EPÍSTOLA PRIMERA

 

                            Para empezar, y antes de entrar en pormenorizada materia, ¿cómo se te pudo ocurrir crear al hombre usando diferentes colores? Eso hubiera sido comprensible si el responsable hubiera sido Ángel Acebes o Miguel Ángel Moratinos, pero Tú, que conoces mejor que nadie el corazón humano, deberías haberte dado cuenta de que tal desvarío iba a traer un montón de problemas. ¿Cómo pudiste ser tan ingenuo? Y encima, hiciste escribir a tus copistas que lo habías creado a tu imagen y semejanza. Debiste comprender que así nos mandabas a la más estricta confusión sobre tu propio color y aspecto. Con lo fácil que hubiera sido...¡todos negros! Fíjate la de problemas que habrías solucionado; de entrada, en la playa, aunque ¡qué desastre para el negocio de los protectores solares! Y de un plumazo habrías acabado con el racismo (¿de qué se quejaría entonces Samuel Etóo?)
                         Y todo, por no prever las cosas. Y eso, a Ti, no es sensato que se te pasara por alto. A ver qué hubiera hecho Hitler si se hubiera visto en el pellejo de Nat King Cole y no en su marfileña y repugnante piel aria. Claro que si nos hubieras regalado la piel morena nos habríamos quedado sin natación en las olimpiadas, y sin waterpolo y demás deportes de agua. Pero hubiera merecido la pena. La ventaja de ser todos negros, hubiera compensado con creces las pequeñas molestias que hubiera generado tan acertada  medida. Hubieras terminado de golpe con ese miserable sentimiento de superioridad de tanto blanco, que les hace parecer más listos que el negro más premiado por la Academia de Hollywood, aunque su cociente intelectual pueda intercambiarse sin ningún problema con el de sus gatos.
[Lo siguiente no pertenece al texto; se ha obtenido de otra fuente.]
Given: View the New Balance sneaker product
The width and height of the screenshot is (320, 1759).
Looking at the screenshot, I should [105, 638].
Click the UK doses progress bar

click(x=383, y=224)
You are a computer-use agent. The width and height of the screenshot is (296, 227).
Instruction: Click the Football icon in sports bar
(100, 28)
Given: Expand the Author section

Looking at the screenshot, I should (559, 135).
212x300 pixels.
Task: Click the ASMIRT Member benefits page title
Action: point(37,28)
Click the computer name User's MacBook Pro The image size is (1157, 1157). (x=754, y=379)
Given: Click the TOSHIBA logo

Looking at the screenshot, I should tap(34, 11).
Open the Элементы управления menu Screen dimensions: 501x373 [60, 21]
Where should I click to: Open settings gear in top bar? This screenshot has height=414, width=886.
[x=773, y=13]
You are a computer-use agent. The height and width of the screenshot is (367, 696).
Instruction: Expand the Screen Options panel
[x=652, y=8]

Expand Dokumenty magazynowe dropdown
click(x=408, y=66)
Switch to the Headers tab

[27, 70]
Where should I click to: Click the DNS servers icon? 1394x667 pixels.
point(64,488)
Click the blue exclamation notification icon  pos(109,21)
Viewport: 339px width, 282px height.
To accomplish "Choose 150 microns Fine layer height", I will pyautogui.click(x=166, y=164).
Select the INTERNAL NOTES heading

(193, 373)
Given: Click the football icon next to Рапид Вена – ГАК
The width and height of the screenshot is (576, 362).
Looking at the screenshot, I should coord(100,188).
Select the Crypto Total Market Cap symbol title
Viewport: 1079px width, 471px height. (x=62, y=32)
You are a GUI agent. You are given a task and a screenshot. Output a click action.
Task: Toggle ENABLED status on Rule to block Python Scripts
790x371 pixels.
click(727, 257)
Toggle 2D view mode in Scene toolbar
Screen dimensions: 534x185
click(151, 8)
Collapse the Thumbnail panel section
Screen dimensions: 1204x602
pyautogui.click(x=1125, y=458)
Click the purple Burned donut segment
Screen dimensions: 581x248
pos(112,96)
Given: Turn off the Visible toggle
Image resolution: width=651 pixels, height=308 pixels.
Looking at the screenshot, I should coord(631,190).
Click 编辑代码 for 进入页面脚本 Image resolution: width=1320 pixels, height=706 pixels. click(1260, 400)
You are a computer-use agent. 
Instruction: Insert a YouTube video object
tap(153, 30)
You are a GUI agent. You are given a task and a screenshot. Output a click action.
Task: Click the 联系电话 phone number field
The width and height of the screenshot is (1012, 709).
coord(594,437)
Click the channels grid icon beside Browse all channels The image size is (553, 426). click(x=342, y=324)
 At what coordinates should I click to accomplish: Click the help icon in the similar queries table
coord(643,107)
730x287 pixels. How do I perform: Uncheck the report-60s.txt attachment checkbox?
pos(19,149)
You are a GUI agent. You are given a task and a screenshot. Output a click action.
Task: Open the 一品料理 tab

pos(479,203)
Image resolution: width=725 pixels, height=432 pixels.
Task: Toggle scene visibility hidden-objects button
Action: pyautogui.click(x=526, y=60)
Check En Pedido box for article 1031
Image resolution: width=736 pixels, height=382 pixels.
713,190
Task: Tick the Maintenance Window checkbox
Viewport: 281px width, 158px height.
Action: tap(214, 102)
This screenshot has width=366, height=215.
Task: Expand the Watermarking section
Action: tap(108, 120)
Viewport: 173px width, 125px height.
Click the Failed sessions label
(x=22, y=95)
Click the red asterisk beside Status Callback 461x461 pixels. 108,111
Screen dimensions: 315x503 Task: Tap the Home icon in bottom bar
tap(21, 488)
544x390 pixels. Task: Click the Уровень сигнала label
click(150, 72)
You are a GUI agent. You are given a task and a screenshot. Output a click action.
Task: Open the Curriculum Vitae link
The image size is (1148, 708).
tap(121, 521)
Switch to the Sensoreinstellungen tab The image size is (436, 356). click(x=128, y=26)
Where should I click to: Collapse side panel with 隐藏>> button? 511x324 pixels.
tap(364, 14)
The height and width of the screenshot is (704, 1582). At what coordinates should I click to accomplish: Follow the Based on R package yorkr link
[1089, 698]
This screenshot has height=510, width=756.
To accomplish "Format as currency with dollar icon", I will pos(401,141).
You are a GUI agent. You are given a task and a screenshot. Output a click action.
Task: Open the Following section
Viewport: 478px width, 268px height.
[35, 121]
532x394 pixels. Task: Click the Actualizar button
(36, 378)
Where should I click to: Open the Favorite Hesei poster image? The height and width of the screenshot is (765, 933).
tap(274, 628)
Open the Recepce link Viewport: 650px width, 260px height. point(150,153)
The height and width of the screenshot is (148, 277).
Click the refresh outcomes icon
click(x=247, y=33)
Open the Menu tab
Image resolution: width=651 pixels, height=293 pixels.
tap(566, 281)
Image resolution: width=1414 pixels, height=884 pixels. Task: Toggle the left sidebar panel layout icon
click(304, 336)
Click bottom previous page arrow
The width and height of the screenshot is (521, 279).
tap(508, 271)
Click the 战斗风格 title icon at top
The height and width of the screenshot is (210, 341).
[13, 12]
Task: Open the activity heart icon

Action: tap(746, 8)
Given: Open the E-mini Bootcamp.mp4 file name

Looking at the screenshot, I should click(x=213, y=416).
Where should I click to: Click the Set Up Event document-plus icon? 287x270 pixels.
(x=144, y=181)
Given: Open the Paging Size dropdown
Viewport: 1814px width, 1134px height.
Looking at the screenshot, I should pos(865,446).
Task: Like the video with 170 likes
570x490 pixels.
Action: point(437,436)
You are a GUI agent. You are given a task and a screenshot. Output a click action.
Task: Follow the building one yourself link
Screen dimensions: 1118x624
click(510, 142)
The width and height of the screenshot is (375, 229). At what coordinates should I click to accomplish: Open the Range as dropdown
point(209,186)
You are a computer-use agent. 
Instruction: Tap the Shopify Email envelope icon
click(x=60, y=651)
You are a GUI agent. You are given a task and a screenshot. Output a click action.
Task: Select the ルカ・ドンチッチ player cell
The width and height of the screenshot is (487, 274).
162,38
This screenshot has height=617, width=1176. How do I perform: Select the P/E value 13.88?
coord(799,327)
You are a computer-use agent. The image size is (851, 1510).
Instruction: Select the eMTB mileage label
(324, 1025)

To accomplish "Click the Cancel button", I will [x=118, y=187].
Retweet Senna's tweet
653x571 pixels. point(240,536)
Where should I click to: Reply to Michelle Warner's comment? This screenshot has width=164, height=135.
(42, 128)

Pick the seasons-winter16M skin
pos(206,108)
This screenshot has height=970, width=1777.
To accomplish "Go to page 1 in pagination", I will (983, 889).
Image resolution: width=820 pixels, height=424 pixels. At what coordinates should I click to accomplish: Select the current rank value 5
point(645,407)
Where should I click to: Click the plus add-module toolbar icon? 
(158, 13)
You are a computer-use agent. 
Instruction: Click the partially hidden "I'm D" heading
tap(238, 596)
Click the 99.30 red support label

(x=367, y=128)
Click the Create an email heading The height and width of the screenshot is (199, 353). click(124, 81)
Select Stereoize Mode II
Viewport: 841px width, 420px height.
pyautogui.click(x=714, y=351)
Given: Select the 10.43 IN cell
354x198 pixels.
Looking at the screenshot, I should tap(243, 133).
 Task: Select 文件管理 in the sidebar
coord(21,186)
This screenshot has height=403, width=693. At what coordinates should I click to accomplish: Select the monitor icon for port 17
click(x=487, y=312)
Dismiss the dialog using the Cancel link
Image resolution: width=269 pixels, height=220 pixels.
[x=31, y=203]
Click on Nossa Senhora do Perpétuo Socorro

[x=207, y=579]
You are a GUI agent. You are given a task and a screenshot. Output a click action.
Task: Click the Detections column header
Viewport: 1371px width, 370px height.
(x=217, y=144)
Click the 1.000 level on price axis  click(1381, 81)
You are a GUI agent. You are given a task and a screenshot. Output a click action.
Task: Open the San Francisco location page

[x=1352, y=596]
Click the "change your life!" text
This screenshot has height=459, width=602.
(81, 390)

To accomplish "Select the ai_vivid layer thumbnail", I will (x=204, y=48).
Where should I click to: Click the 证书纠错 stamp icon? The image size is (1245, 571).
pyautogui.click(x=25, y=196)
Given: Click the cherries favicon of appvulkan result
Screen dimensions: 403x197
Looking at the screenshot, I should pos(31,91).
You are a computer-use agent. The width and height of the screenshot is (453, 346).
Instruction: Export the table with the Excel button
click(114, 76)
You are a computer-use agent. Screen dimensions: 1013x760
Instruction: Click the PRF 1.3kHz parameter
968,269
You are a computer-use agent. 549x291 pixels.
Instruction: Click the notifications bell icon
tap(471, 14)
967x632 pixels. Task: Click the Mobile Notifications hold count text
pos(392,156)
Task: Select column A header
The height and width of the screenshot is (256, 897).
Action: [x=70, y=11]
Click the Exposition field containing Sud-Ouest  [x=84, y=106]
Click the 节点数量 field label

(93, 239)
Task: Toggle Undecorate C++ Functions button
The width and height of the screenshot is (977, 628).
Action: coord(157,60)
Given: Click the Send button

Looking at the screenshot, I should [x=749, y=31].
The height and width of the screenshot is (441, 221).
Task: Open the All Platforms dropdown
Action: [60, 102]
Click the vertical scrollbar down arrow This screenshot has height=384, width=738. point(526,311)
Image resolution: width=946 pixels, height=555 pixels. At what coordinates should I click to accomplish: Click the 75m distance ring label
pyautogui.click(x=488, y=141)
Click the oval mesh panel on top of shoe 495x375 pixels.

De paso, nos habrías dotado a la mayoría de unas condiciones magníficas para el baloncesto y para tocar la trompeta;  y eso, hoy, con tanta precariedad laboral, sería una ventaja.
                       Además, fíjate, no habrías tenido que cambiar de moldes ni usar distintos pinceles, pinturas o lo que sea que uses para estos menesteres. Pero no, puestos a ser complicados, ¡hala!, de distintos colores. ¿Cuál era la intención? ¿Distinguirlos? Pero, si al principio había muy pocos. ¿Confundirlos para que no tuvieran conciencia de peligrosa unidad? Pero si eran ignorantes y sin posibilidades de afiliarse a Comisiones Obreras; no se les hubiera ocurrido de ninguna manera atentar contra tu poder. ¿Acaso lo que pretendías era justificar el posterior, famoso y ambiguo discurso de Tu Hijo  sobre aquello de “he venido a traer la división...”? No sé, no sé; esto no hay por donde cogerlo. Y con ser el tema de importancia, ni con mucho es el que más la tiene. Esto no era más que una muestra y, en una muestra, no debe uno ser demasiado prolijo.
                          Disculpa de nuevo mi osadía, pero es que hay cosas que claman al cielo (nunca mejor dicho) y uno no puede permanecer callado. Al fin y al cabo, mi indignación es también parte de tu obra. Y la verdad, no veo en esto tu Gracia por ninguna parte.